**TASK INSTRUCTIONS**: Give every line below again, exactly as it appears.

*** Opening THE DATA ***

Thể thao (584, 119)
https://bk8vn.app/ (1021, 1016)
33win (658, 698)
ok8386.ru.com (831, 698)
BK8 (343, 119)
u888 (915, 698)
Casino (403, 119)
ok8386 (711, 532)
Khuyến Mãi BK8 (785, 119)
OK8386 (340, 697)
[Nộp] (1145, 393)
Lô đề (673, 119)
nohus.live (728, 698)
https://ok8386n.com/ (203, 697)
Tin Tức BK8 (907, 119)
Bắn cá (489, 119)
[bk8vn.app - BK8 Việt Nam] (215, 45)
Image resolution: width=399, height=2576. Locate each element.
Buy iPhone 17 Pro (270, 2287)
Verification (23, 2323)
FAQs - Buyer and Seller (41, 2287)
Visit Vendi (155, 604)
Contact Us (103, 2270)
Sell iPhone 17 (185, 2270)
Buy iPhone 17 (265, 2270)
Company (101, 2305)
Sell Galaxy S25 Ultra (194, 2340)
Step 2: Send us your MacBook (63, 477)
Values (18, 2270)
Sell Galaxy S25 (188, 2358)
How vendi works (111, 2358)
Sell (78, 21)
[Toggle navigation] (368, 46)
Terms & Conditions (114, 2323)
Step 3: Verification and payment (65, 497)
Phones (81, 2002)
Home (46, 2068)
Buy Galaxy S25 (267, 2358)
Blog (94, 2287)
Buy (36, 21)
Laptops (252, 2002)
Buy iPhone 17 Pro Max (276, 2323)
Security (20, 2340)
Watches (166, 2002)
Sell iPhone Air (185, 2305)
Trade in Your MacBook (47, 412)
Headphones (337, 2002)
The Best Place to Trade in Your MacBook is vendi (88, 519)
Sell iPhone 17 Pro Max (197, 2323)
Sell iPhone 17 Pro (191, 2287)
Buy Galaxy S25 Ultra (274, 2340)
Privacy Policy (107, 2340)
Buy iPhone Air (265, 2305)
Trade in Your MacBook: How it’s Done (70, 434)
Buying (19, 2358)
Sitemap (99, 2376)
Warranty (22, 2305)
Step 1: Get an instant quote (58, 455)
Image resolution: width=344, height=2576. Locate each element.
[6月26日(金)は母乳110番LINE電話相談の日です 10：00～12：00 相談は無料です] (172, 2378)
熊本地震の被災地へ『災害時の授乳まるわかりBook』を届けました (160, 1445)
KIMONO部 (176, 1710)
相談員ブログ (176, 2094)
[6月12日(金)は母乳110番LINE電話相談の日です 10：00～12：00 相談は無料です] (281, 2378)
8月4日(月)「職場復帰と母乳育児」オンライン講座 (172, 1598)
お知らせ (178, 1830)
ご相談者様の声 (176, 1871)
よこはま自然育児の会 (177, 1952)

*** Closing THE DATA ***

**REPLY**:
Thể thao (584, 119)
https://bk8vn.app/ (1021, 1016)
33win (658, 698)
ok8386.ru.com (831, 698)
BK8 (343, 119)
u888 (915, 698)
Casino (403, 119)
ok8386 (711, 532)
Khuyến Mãi BK8 (785, 119)
OK8386 (340, 697)
[Nộp] (1145, 393)
Lô đề (673, 119)
nohus.live (728, 698)
https://ok8386n.com/ (203, 697)
Tin Tức BK8 (907, 119)
Bắn cá (489, 119)
[bk8vn.app - BK8 Việt Nam] (215, 45)
Image resolution: width=399, height=2576. Locate each element.
Buy iPhone 17 Pro (270, 2287)
Verification (23, 2323)
FAQs - Buyer and Seller (41, 2287)
Visit Vendi (155, 604)
Contact Us (103, 2270)
Sell iPhone 17 (185, 2270)
Buy iPhone 17 (265, 2270)
Company (101, 2305)
Sell Galaxy S25 Ultra (194, 2340)
Step 2: Send us your MacBook (63, 477)
Values (18, 2270)
Sell Galaxy S25 (188, 2358)
How vendi works (111, 2358)
Sell (78, 21)
[Toggle navigation] (368, 46)
Terms & Conditions (114, 2323)
Step 3: Verification and payment (65, 497)
Phones (81, 2002)
Home (46, 2068)
Buy Galaxy S25 (267, 2358)
Blog (94, 2287)
Buy (36, 21)
Laptops (252, 2002)
Buy iPhone 17 Pro Max (276, 2323)
Security (20, 2340)
Watches (166, 2002)
Sell iPhone Air (185, 2305)
Trade in Your MacBook (47, 412)
Headphones (337, 2002)
The Best Place to Trade in Your MacBook is vendi (88, 519)
Sell iPhone 17 Pro Max (197, 2323)
Sell iPhone 17 Pro (191, 2287)
Buy Galaxy S25 Ultra (274, 2340)
Privacy Policy (107, 2340)
Buy iPhone Air (265, 2305)
Trade in Your MacBook: How it’s Done (70, 434)
Buying (19, 2358)
Sitemap (99, 2376)
Warranty (22, 2305)
Step 1: Get an instant quote (58, 455)
Image resolution: width=344, height=2576. Locate each element.
[6月26日(金)は母乳110番LINE電話相談の日です 10：00～12：00 相談は無料です] (172, 2378)
熊本地震の被災地へ『災害時の授乳まるわかりBook』を届けました (160, 1445)
KIMONO部 (176, 1710)
相談員ブログ (176, 2094)
[6月12日(金)は母乳110番LINE電話相談の日です 10：00～12：00 相談は無料です] (281, 2378)
8月4日(月)「職場復帰と母乳育児」オンライン講座 (172, 1598)
お知らせ (178, 1830)
ご相談者様の声 (176, 1871)
よこはま自然育児の会 (177, 1952)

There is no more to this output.